Electron backscatter diffraction (EBSD) analysis

EBSD allows the crystallographic nature of a small volume of bulk crystalline samples to be examined in the scanning electron microscope (SEM). The technique was originally developed in the 1980s, and over recent years there has been rapid development to produce a powerful and sophisticated experimental tool for material characterization (Wilkinson 1999). Dingley (2004) reviewed the development of the EBSD technique. EBSD data can also be used to analyze strain (e.g., Wright et al. 2011; Renjith and Mamtani 2015).

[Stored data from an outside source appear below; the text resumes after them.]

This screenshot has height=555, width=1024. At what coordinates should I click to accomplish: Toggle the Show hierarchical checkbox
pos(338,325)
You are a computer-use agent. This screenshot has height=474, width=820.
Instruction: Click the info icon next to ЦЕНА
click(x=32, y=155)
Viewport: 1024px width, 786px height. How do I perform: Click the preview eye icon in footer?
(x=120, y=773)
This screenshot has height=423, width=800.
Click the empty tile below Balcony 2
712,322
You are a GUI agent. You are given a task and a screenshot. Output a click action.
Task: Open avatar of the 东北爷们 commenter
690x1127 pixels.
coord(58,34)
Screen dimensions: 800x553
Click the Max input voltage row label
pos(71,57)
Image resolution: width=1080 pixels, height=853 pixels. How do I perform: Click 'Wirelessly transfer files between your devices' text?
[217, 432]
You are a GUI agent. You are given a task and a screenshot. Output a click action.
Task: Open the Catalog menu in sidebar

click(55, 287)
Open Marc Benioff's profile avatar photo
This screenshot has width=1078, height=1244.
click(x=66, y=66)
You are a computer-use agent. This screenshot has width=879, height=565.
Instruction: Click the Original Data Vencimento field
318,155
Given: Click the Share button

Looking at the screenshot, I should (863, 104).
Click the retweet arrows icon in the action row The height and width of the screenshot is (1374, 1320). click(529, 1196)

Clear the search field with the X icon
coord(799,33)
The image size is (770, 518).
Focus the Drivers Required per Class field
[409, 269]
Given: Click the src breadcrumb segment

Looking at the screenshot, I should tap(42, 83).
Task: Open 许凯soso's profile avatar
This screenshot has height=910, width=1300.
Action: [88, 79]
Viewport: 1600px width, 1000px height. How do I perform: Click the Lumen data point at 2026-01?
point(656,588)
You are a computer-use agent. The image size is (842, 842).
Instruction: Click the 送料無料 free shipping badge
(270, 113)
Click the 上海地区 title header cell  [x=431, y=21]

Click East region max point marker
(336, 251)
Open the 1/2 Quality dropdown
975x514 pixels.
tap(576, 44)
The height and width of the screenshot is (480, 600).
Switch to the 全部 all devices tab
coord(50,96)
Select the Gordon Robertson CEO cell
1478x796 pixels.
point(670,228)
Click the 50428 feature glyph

Current systems typically capture and solve EBSD patterns to obtain crystal orientations automatically at rates of one measurement per second (or faster) from regions a few hundred nanometers in size (Wilkinson 1999). The analysis not only provides orientations of all the crystallographic axes that can be used to prepare inverse pole figure maps and pole figures, but also generates voluminous statistical data about size-, shape- and orientation of grains. All this information can be used for kinematic analysis and also for shape preferred orientation (SPO) studies (e.g., Bestmann et al. 2000; Neumann 2000; Jeřábek et al. 2007; Renjith et al. 2016 among others). Importantly, EBSD has been successfully applied to quartz both to decipher grain boundary migration mechanisms (and/or deformation mechanism) as well as to unravel history and dynamics of crustal tectonic processes (e.g., Prior et al. 1999).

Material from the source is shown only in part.